Data records
═══
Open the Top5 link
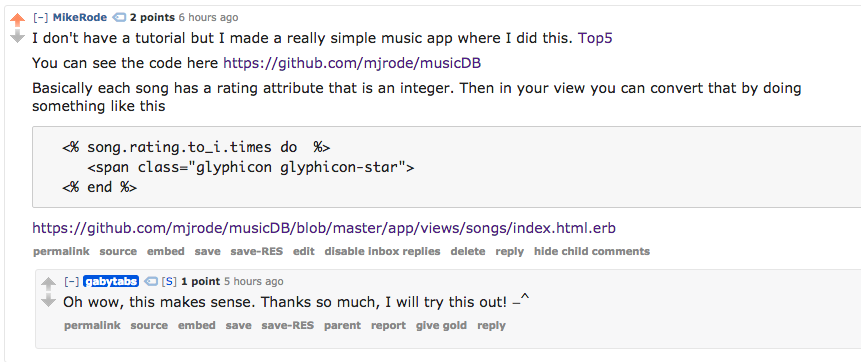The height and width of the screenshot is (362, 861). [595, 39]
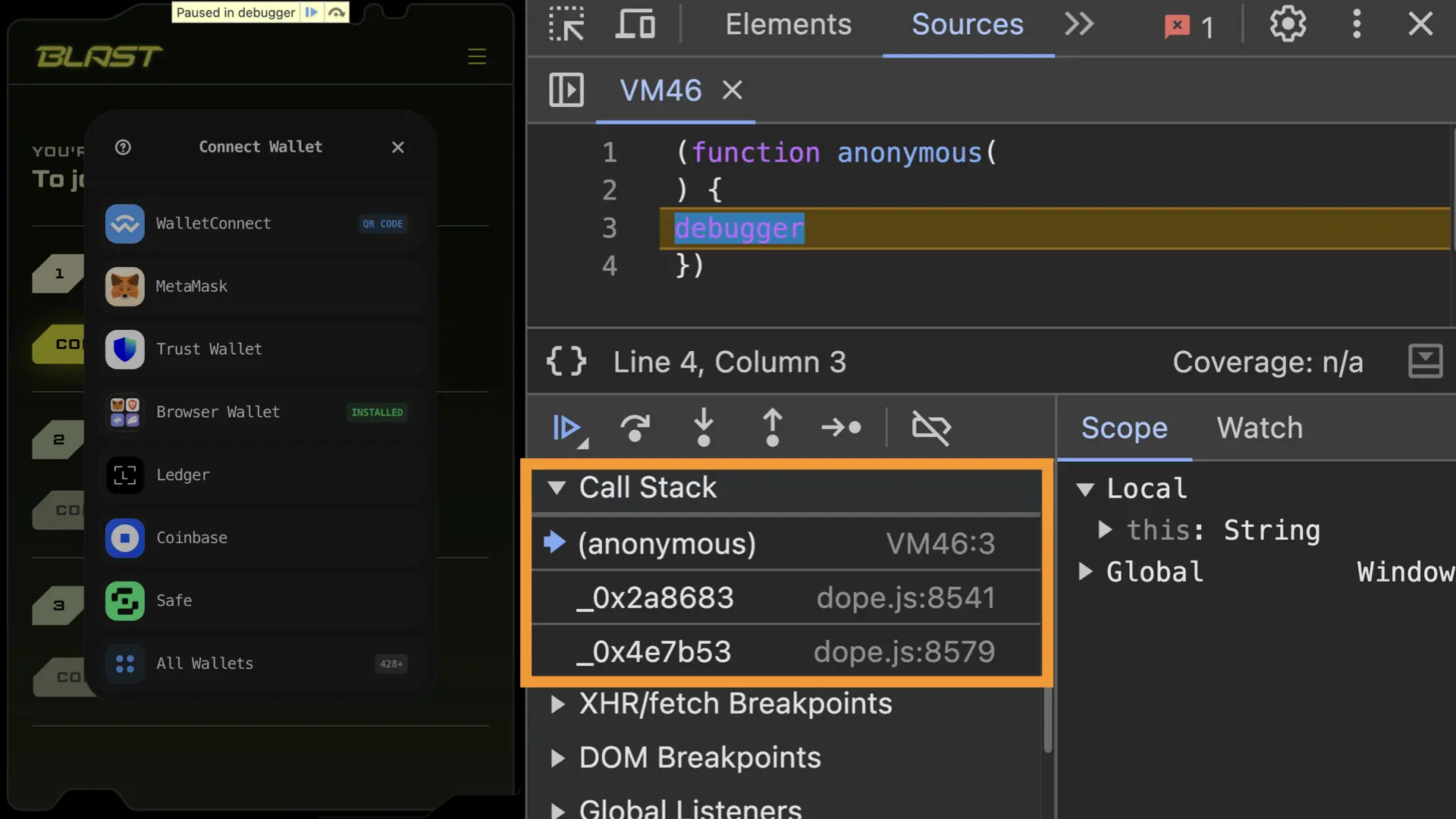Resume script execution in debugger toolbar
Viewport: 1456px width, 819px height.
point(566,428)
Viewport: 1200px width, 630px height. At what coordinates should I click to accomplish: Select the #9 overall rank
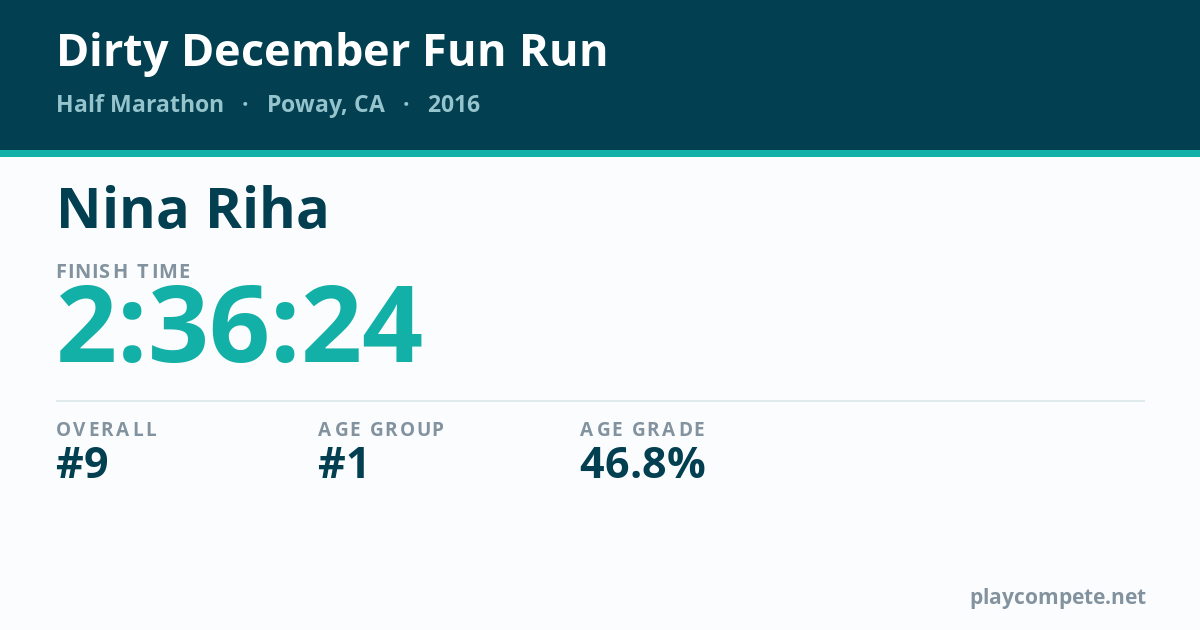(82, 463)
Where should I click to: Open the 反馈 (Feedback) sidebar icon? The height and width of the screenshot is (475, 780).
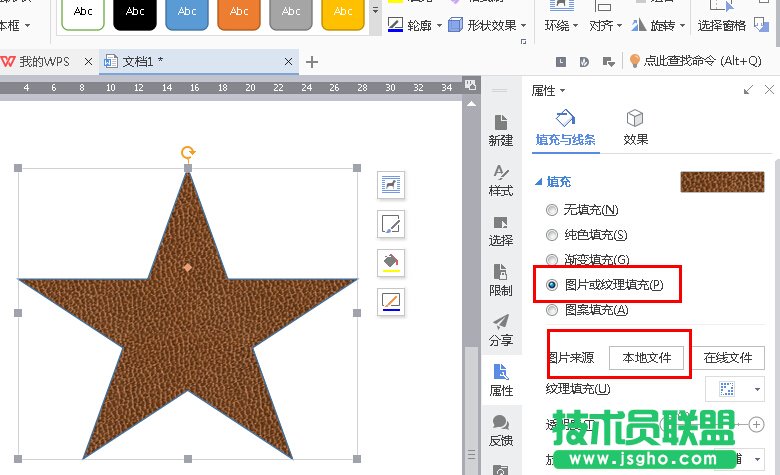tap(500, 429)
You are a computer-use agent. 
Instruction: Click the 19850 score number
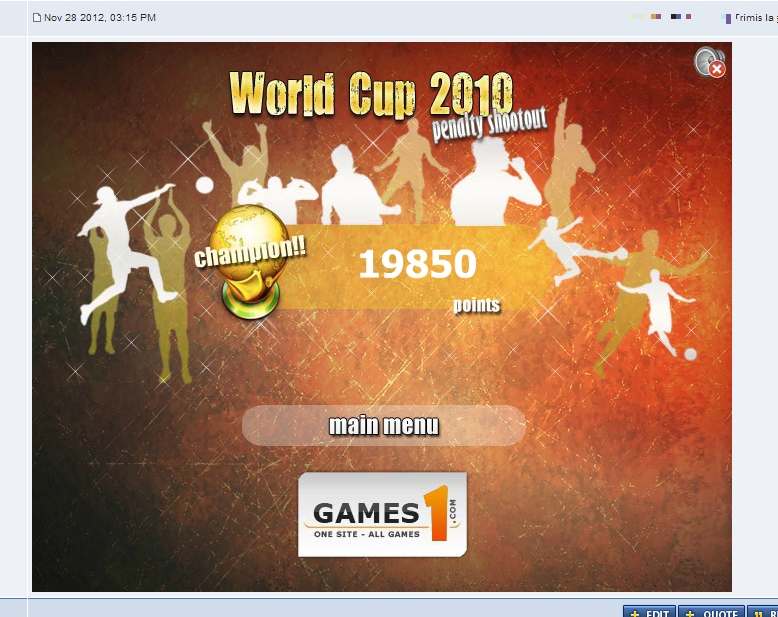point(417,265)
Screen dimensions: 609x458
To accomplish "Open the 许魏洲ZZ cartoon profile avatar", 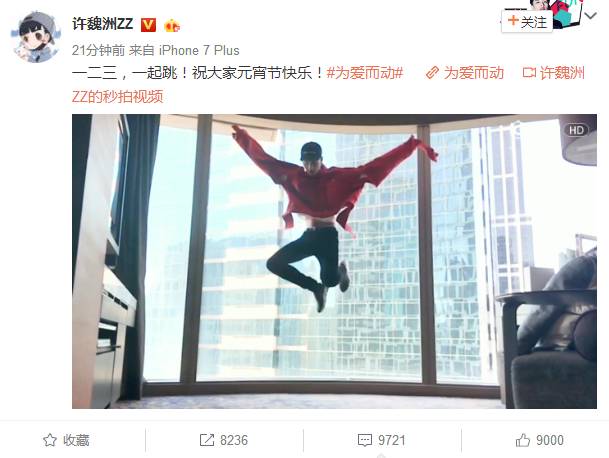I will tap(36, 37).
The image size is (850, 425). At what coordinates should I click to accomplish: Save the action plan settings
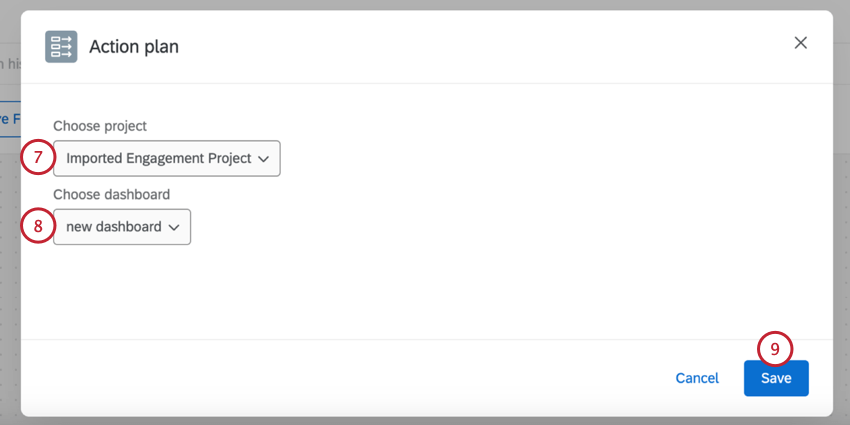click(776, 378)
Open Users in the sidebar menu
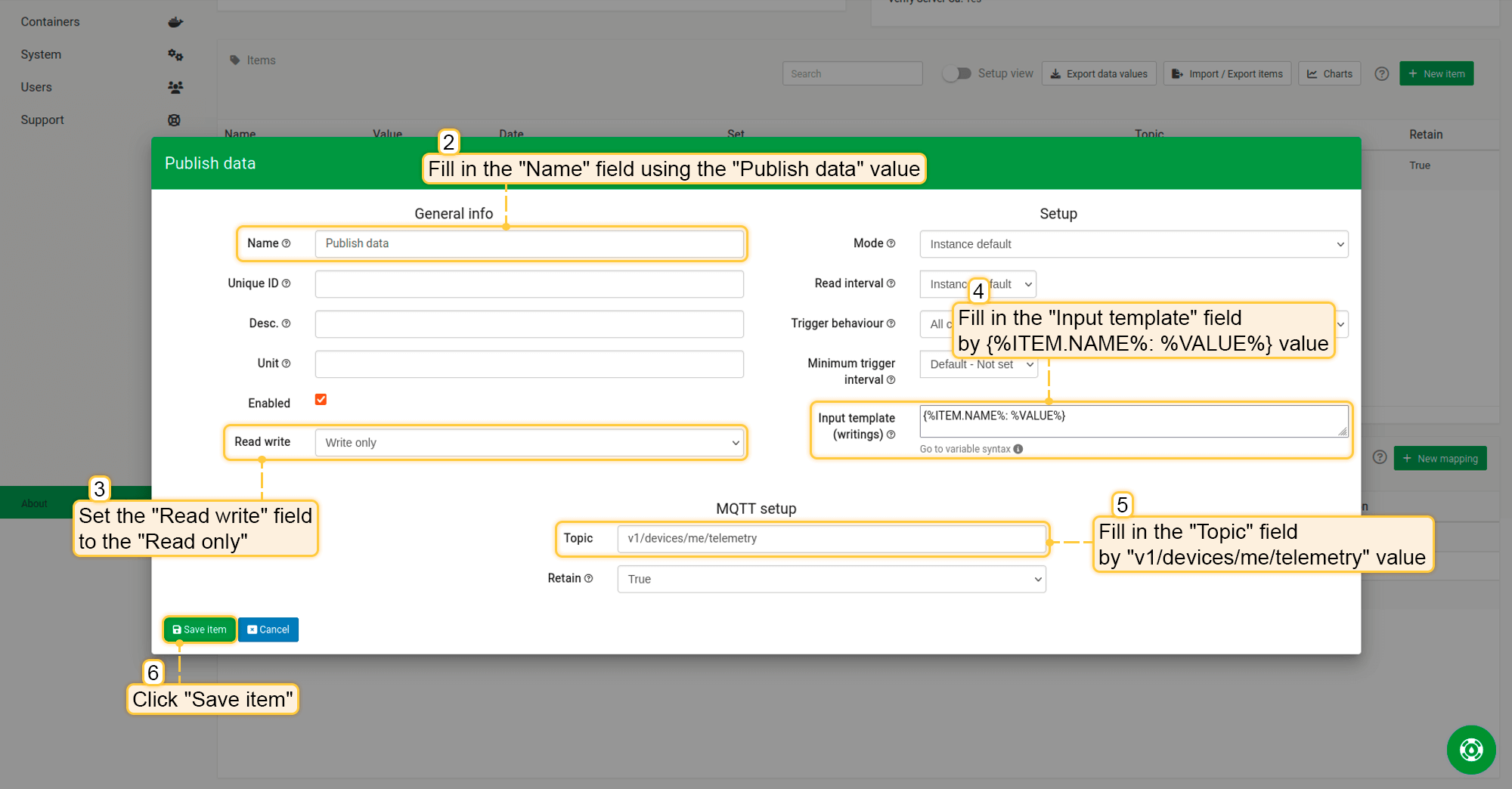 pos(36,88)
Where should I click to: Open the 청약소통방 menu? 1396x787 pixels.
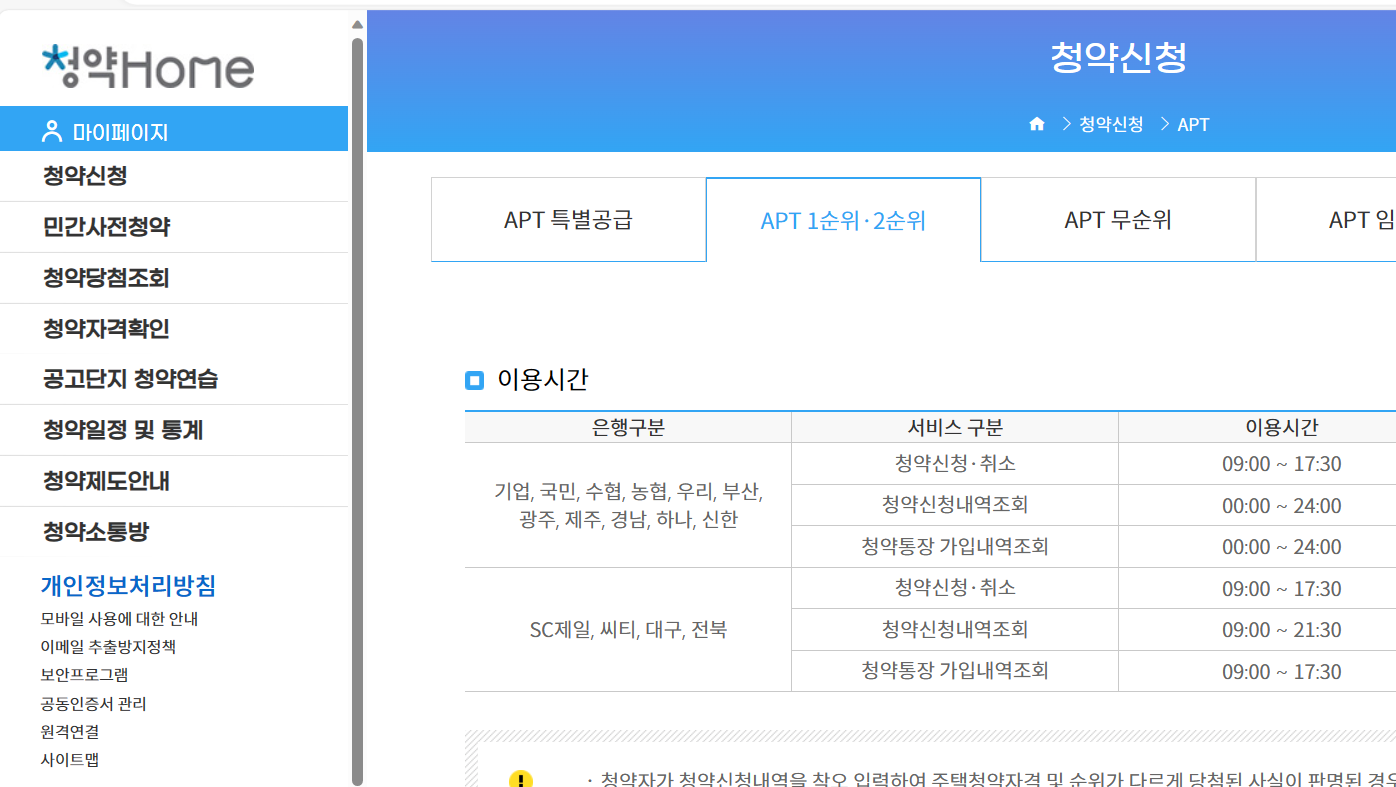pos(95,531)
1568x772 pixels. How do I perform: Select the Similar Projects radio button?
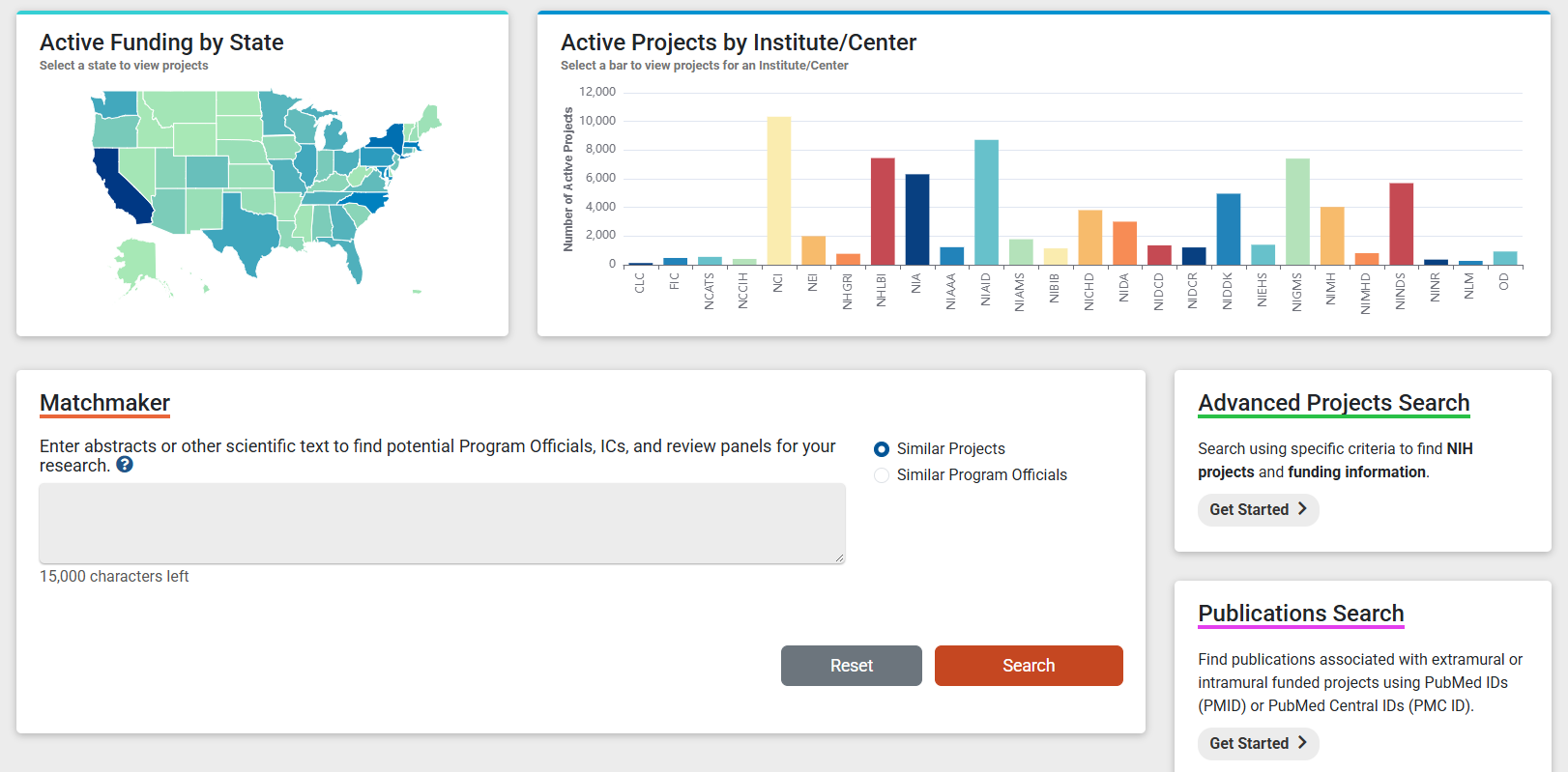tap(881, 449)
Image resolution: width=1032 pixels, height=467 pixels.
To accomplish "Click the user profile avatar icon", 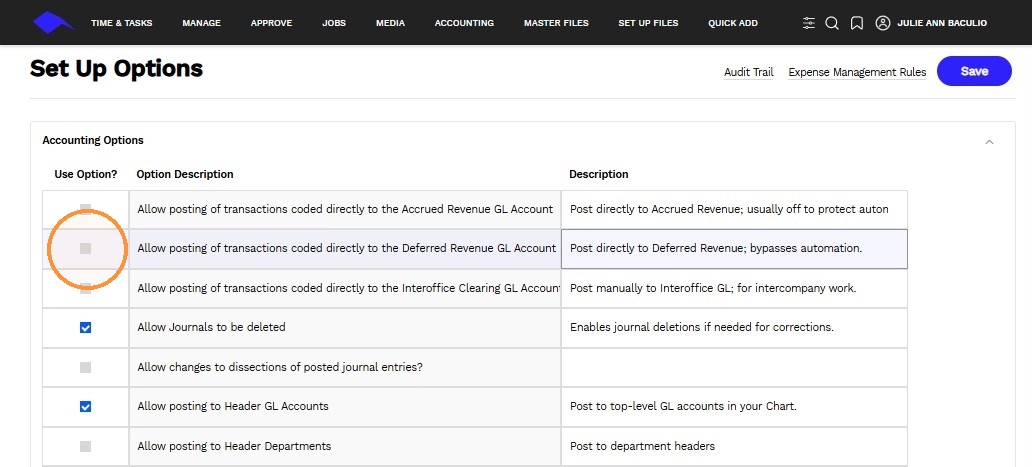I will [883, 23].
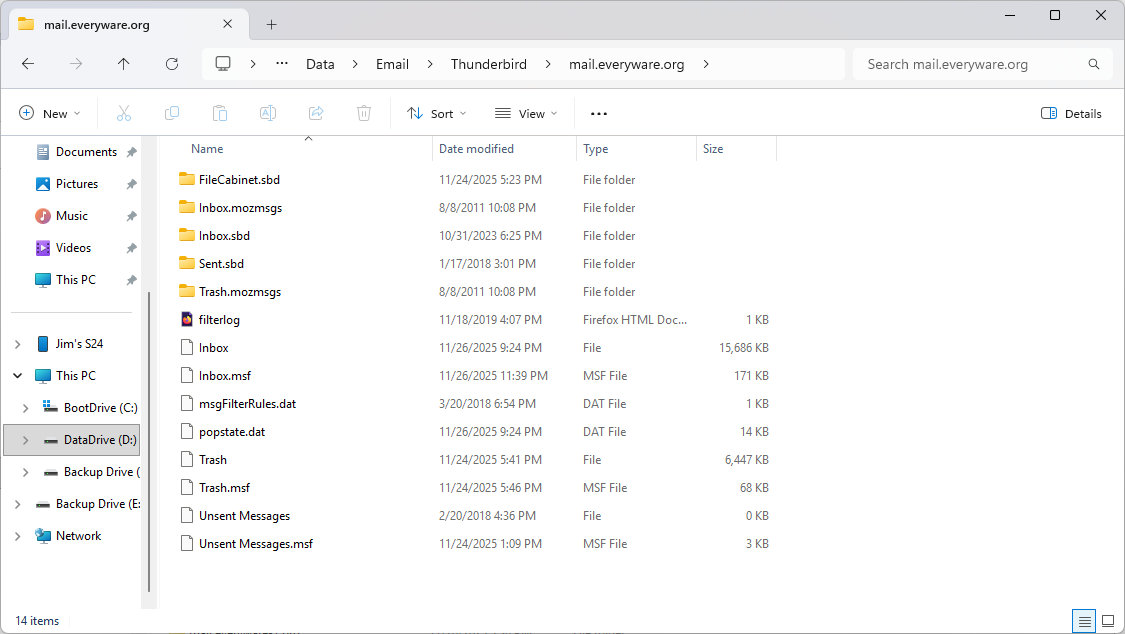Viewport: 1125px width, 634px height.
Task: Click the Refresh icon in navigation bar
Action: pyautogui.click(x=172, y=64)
═══
▶ [Brief]
Copy out everything in the listing from the line containing "Viewport: 1200px width, 630px" down to the line containing "point(417,265)", inclusive, without changing any wording. Omit the pictures.

▶ [Expected output]
Viewport: 1200px width, 630px height. At what coordinates should I click to accomplish: Select the #9 overall rank
(82, 463)
Where should I click to: Open the 反馈 (Feedback) sidebar icon? The height and width of the screenshot is (475, 780).
tap(500, 429)
You are a computer-use agent. 
Instruction: Click the 19850 score number
point(417,265)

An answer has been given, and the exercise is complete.